Sunday, November 11, 2007

Middletown, a mental-health services ghetto

It's an often cited regret that with the closing of many of the major mental-health treatment centers in the state during the Reagan administration, and the concentration of those services in Middletown at Connecticut Valley Hospital, the city has become something of a magnet for satellite programs, alternative treatment centers, substance-abuse facilities, halfway houses and supportive housing.

Middletown can say with confidence that we have done more than our share in having facilities like this open in our town.

I believe that these services and these facilities are vital. We need to offer our neighbors who suffer from mental health issues places to be treated. I have friends who receive treatment under such conditions, and I know if someone in my family needed treatment, I'd want this kind of facility available. And Middletown has lots of them.

However, I firmly believe that the concentration of these facilities in one town, and in a few neighborhoods in any one town, is neither good for the neighborhoods, the town, nor the clients being treated there.

These centers are designed to help the people being treated and housed there, and living in a neighborhood with two, three or more of these facilities is not exactly 'mainstreaming."

The other side of the coin, of course, is that wealthy, suburban towns fight successfully to keep these kind of mental health facilities out. In one recent case, Old Saybrook community members have fought viciously to prevent a residental home for teens from opening.

The exact number of these facilities in Middletown is not easily determined since they aren't identified as such in any one location in city records. As well, state law rightfully prohibits discrimination against such facilities. As a result, within five blocks of my house, I count at least a half a dozen housing units which are halfway houses, transitional housing, group homes, subsidized housing or supportive housing. It's no exaggeration to say there are dozens of these kind of facilities in Middletown. Mental health organizations find it is easier to open these facilties in towns like Middletown, which has had an open-door policy, then they do in suburban towns which would prefer that urban areas shoulder the burden.

▶ Extracted material:
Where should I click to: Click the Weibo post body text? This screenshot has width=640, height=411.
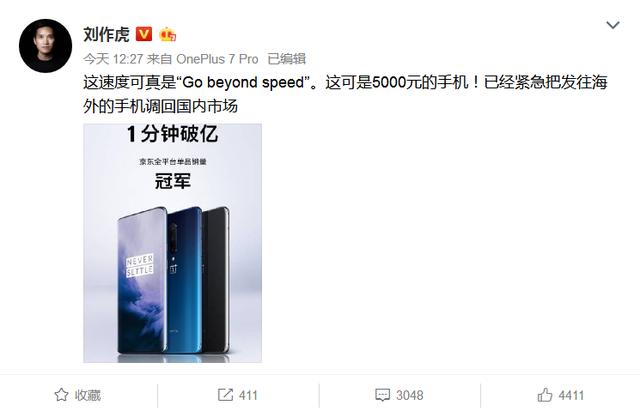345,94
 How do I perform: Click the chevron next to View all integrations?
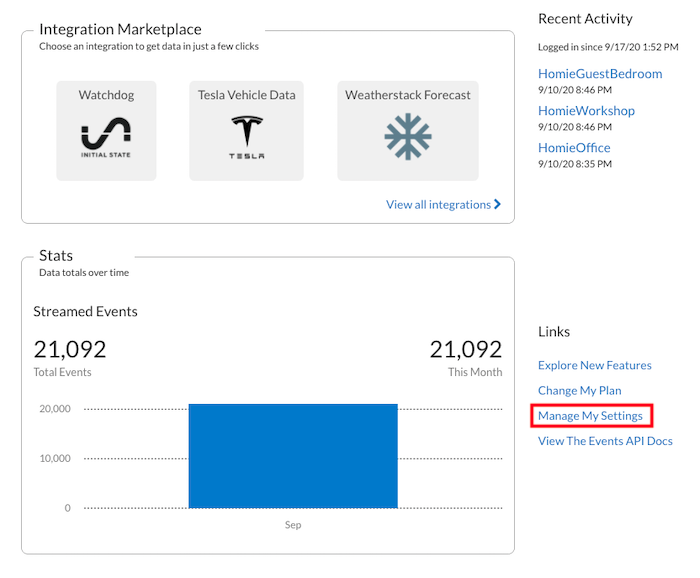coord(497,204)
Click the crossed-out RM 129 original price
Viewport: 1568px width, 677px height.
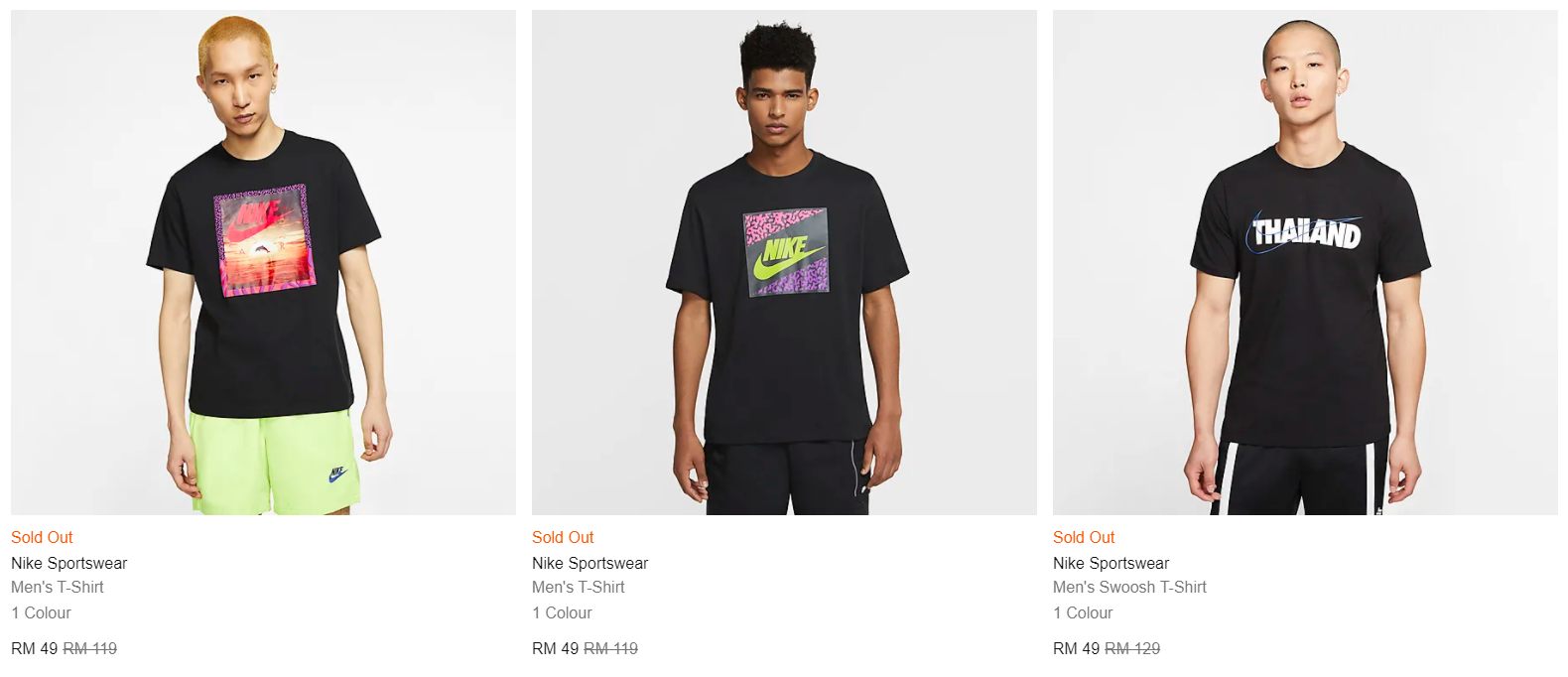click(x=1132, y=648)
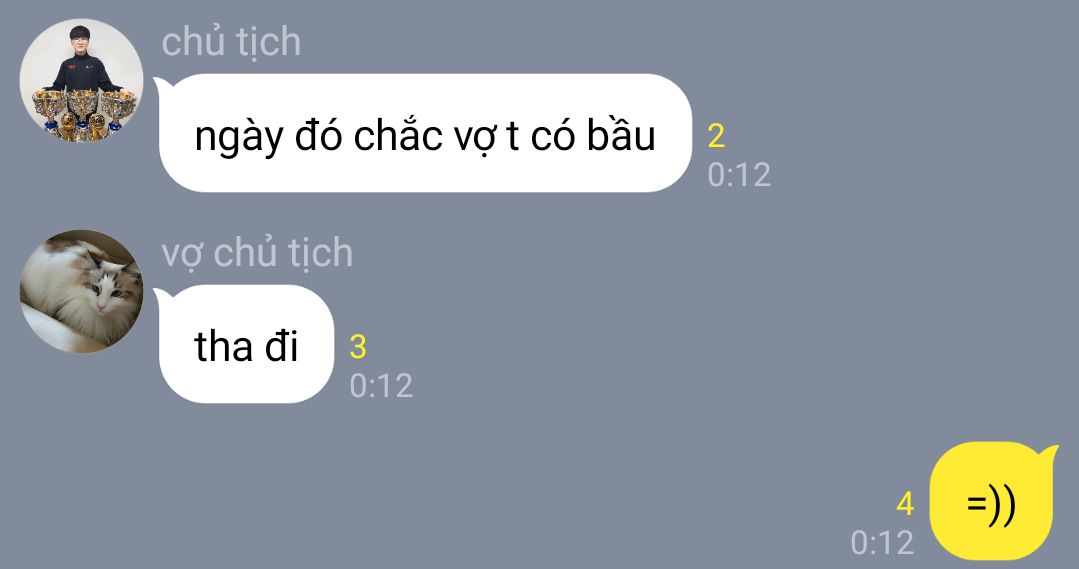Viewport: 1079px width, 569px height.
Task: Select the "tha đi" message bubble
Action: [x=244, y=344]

...

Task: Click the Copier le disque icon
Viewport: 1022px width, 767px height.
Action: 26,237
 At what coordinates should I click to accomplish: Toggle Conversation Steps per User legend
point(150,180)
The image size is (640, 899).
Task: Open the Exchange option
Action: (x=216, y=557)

==

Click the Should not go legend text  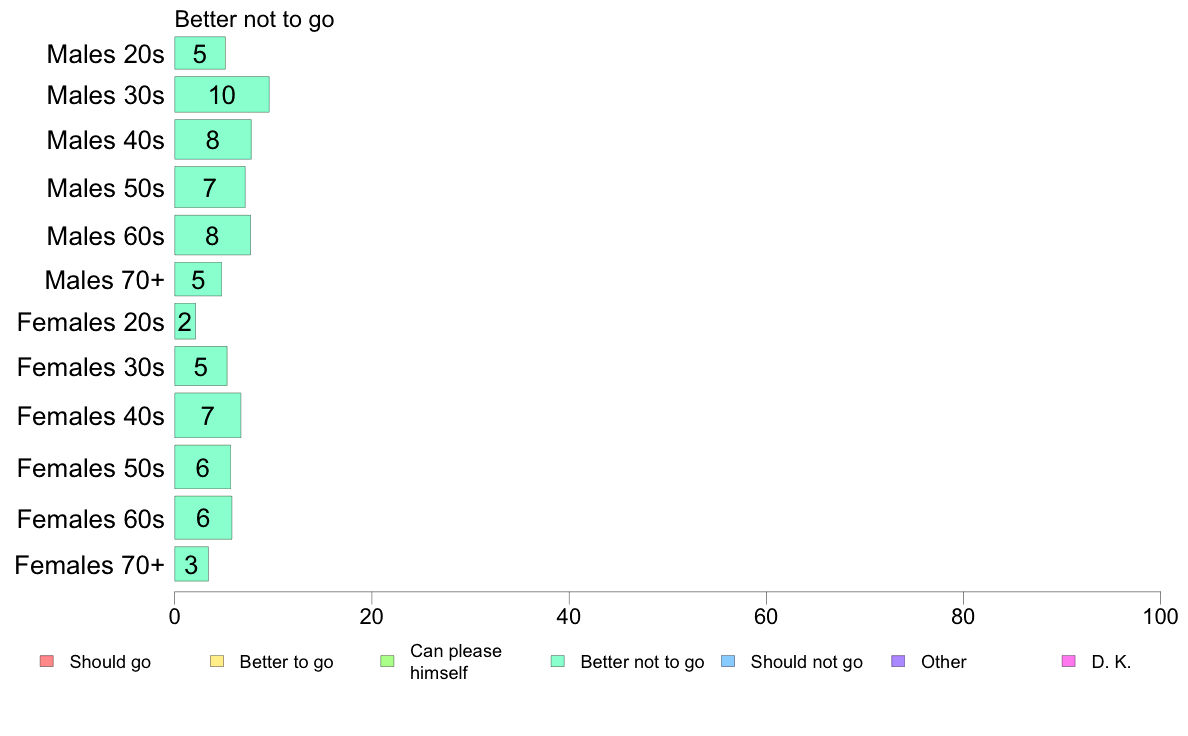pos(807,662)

▶ Prompt 1: In the post about Middletown's mental-health facilities, which town's community members fought to prevent a residential home for teens from opening?
▶ Prompt 2: Pick up the post about Middletown's mental-health facilities after its final sentence and keep writing.

▶ Task output 1: Old Saybrook

▶ Task output 2:
And now Rushford wants to add one more. Worse still, they reportedly want to close an identical substance abuse treatment center in Portland, and open it here in Middletown at 210
South Main Street. Rushford has treatment locations in Middletown, Meriden, Portland, Branford and Glastonbury. Rushford is affiliated with Hartford Hospital, and any doubt about welcoming them to Middletown does not reflect on the quality or level of their care or their facilities. It's all about the current concentration of such facilities in town already.

AWARE member, and member of the town Economic Development Commission, Shannon Brown is encouraging neighbors and residents to oppose this new substance abuse treatment center until other towns, which are not already overburdened, begin to consider opening facilities like these..

In the case of the new Rushford center at 210 South Main, they must receive a zoning change to open the center. This is a legitimate way for residents to oppose the opening of the substance abuse treatment center. Rushford can't open the center without that change. The Planning and Zoning Commission will decide on the zoning change at their next meeting on November 14 at 7PM.

I'm with Shannon on this one. Middletown needs to draw a line in the sand. We don't need yet another substance abuse treatment center in Middletown, and until other towns step up and begin to host such facilities, I think we can honestly say that Middletown has done its share.